CONSEGNA 1 -
Copia dal brano sulle Borse Usa il passo che va da "Dopo aver aperto" fino a "parità a -0,07%.".
CONSEGNA 2 -
Scrivi il seguito del brano sulle Borse Usa, riprendendo subito dopo l'ultima frase riportata.

BRANO DA LEGGERE -
╭──
Dopo aver aperto in territorio decisamente negativo, i listini azionari statunitensi provano a recuperare parte del terreno. Sulle Borse Usa pesa ancora l'escalation delle tensioni commerciali tra Washington e Pechino.

Il Dow Jones riduce le perdite e lascia sul terreno lo 0,67%, mentre l'S&P 500 perde lo 0,3%. Il Nasdaq Composite, nelle scorse meno vulnerabile alle incertezze sul commercio, è ad un passo dal recuperare la parità a -0,07%.

"Ci sono numerosi problemi con le tariffe: il primo e piú evidente è che aiutano meno persone rispetto a quelle che danneggiano", dice Ed Yardeni, presidente e chief investment strategist di Yardeni Research, "sono pensate per aumentare l'occupazione di alcuni settori industriali, ma aumentano i prezzi sugli stessi prodotti per tutti i consumatori". I mercati stanno facendo i conti con "le due facce di Donald Trump, che si sta rivelando per gli investitori una sorta di Dr. Jekyll, per tagli fiscali e de-regulation, e Mr. Hide, per le iniziative protezionistiche".
╰──
SEZIONE DATI -
╭──
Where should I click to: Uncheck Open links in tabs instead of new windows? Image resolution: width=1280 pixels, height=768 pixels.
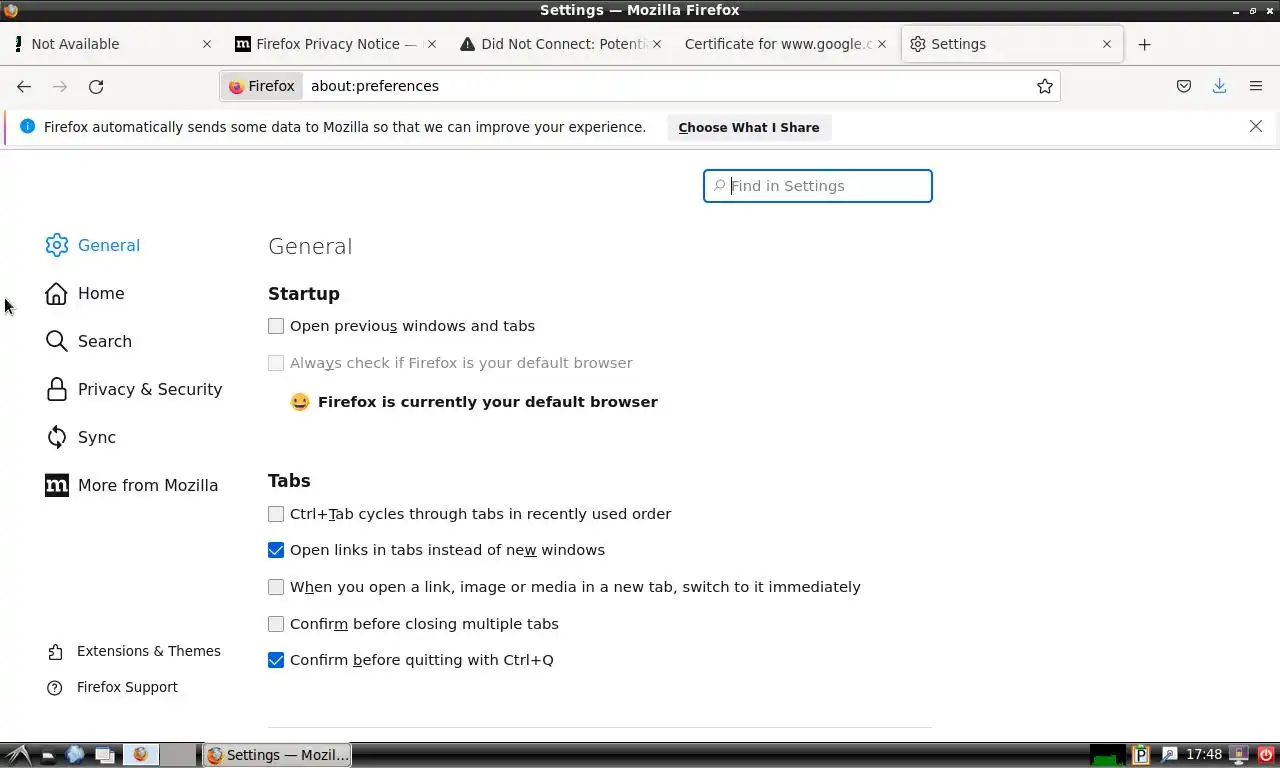276,550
╰──
RISPOSTA ATTESA 1 -
Dopo aver aperto in territorio decisamente negativo, i listini azionari statunitensi provano a recuperare parte del terreno. Sulle Borse Usa pesa ancora l'escalation delle tensioni commerciali tra Washington e Pechino.

Il Dow Jones riduce le perdite e lascia sul terreno lo 0,67%, mentre l'S&P 500 perde lo 0,3%. Il Nasdaq Composite, nelle scorse meno vulnerabile alle incertezze sul commercio, è ad un passo dal recuperare la parità a -0,07%.

RISPOSTA ATTESA 2 -
"Aumenta in misura significativa la probabilitá di una vera e propria guerra commerciale", affermano gli economisti di Intesa Sanpaolo, puntualizzando che lo scontro "include non solo la Cina, ma anche gli alleati degli Usa, come Canada, Messico e Unione Europea, soggetti dal 1* giugno ai dazi sulle importazioni di acciaio e alluminio.

Inoltre, i negoziati sul Nafta restano bloccati e con il passare del tempo aumenta la probabilitá di un'uscita degli Usa dal trattato, con l'obiettivo di siglare accordi bilaterali". Secondo le stime della Tax Foundation, l'introduzione dei dazi su 50 miliardi di dollari di importazioni dalla Cina, insieme a quelli giá attuati su alluminio, acciaio, pannelli solari e lavatrici, avrebbe un effetto restrittivo sulla crescita americana di medio termine pari a -0,06 punti percentuali.

Il Fondo Monetario Internazionale stima poi che un aumento generalizzato del 10% dei dazi sulle importazioni Usa accompagnato da una ritorsione equivalente da parte di tutti i partner contro gli Stati Uniti causerebbe una correzione della crescita mondiale di 0,5 punti percentuali e di quella americana di 1 punto.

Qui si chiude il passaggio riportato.